Douze titres, dont un texte de Victor Hugo et une évocation de La Peste d’Albert Camus. Romantisme agnostique dans un monde où toute surface renvoie vers des profondeurs de déchirures, comme « Jardin divin » : « Était-ce bien la terre que j’avais connue ? / Était-ce bien ce rêve auquel on avait cru ? ».

L’album s’est enrichi d’ambiances diverses, comme dans la ballade de « Soldat II » jusqu’à la voix recueillie au début de « La Peste » précédant le lyrisme global porté par l’émergence du wah-wah ou l’évocation plus acoustique initiale du « dernier festin », ambiance hard-rock toujours présente comme dans « Le cirque », où les envolées bénéficient des breaks qui impulsent ainsi la respiration bienvenue. Sans doute aurai-je été particulièrement sensible au texte de Victor Hugo – sept strophes extraites de « Claire » des Méditations -, où la voix colle avec grande sensibilité à la gravité de la vie sur la corde, guitare et… violoncelle subtilement suggestifs.

Bousculé par le premier titre, où la voix sur la fin du morceau me semblait quelque peu noyée, j’aurai été progressivement conquis par les atmosphères évolutives, pour aller jusqu’aux horizons de la méditation comme « Tombe », autre titre faisant vibrer les fibres intimes. Curieuse rencontre entre un auteur jeune pourtant et un auditeur à son « novembre ». Réussite, quoi qu’il en soit, d’une création originale où l’insensibilité n’est pas de mise pour qui est prêt à l’exploration roc(k)ailleuse. La variété patiemment mesurée des mises en forme sonores est à la hauteur du défi ainsi relevé pour une réalisation convaincante, avec le concours pour l’un ou l’autre titre de Céline Garnier au violoncelle, Thierry Artur à la contrebasse.
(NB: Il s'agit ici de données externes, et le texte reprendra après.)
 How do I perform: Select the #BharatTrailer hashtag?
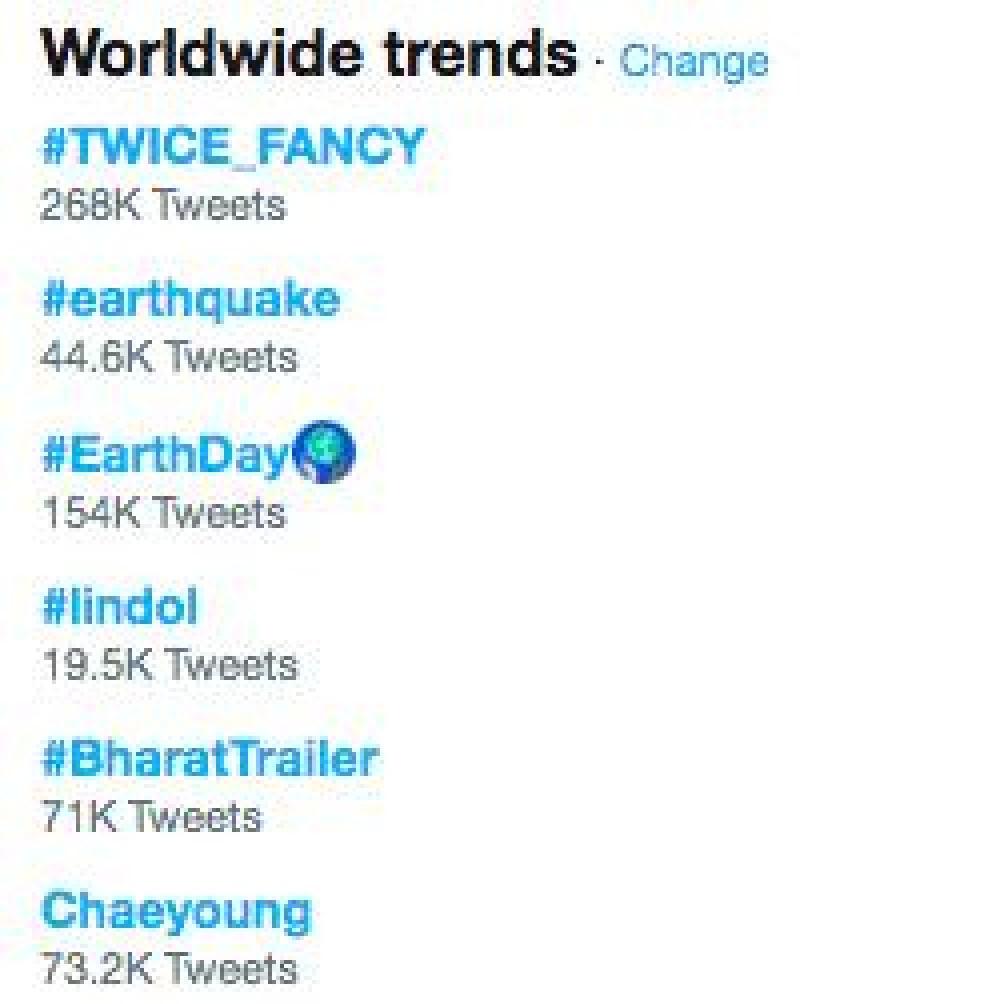pyautogui.click(x=209, y=759)
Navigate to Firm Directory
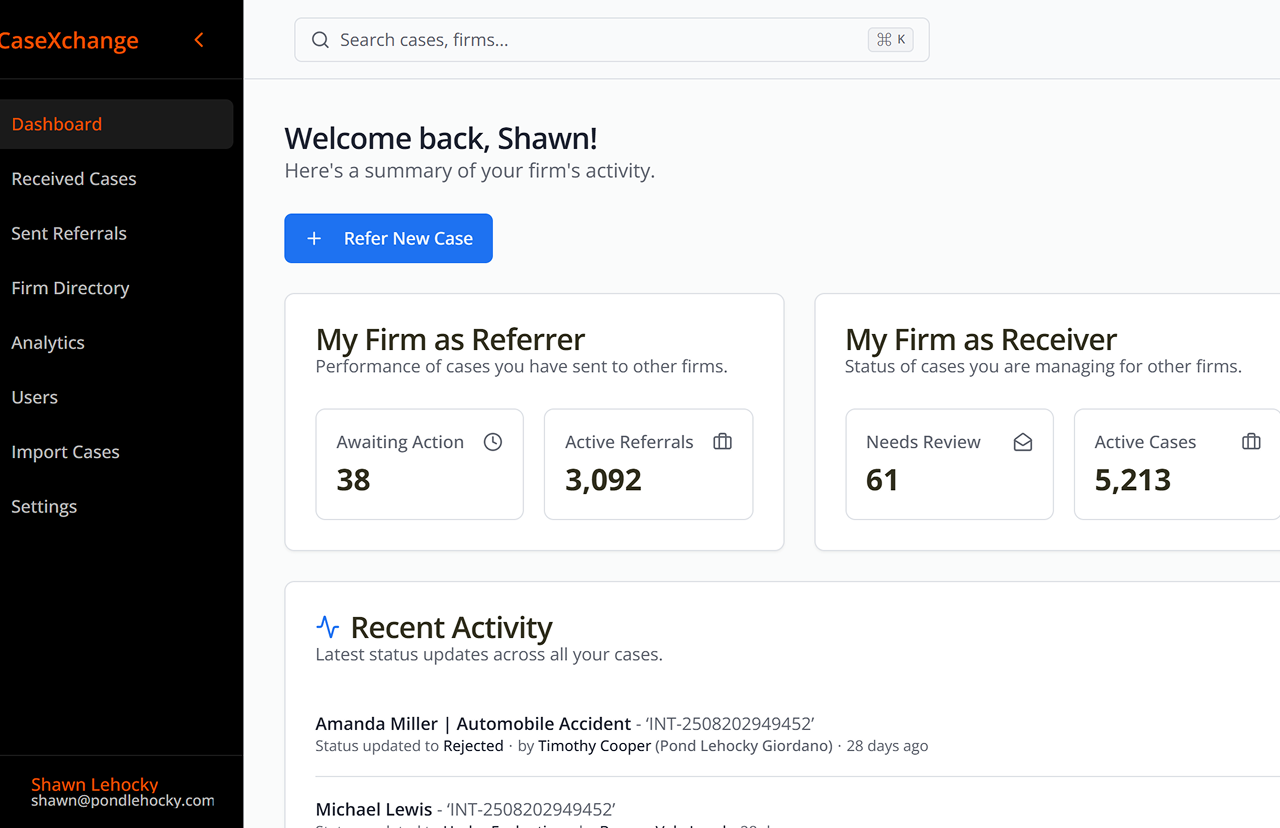This screenshot has width=1280, height=828. coord(70,288)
Unité de groupe, apports bien dosés comme l’orgue de Pierre Salomon pour clore l’album, dans « l’amuseur », texte et musique ayant trouvé les accents pour emporter mon adhésion méditative dans le silence qui soudain s’esquisse en suspension.

Henri Lafitte, Chroniques musicales
30 mai 2011

Dode, Comédie – Sesame 2011

“… et pour demain un nouveau soleil” : extrait de “Novembre”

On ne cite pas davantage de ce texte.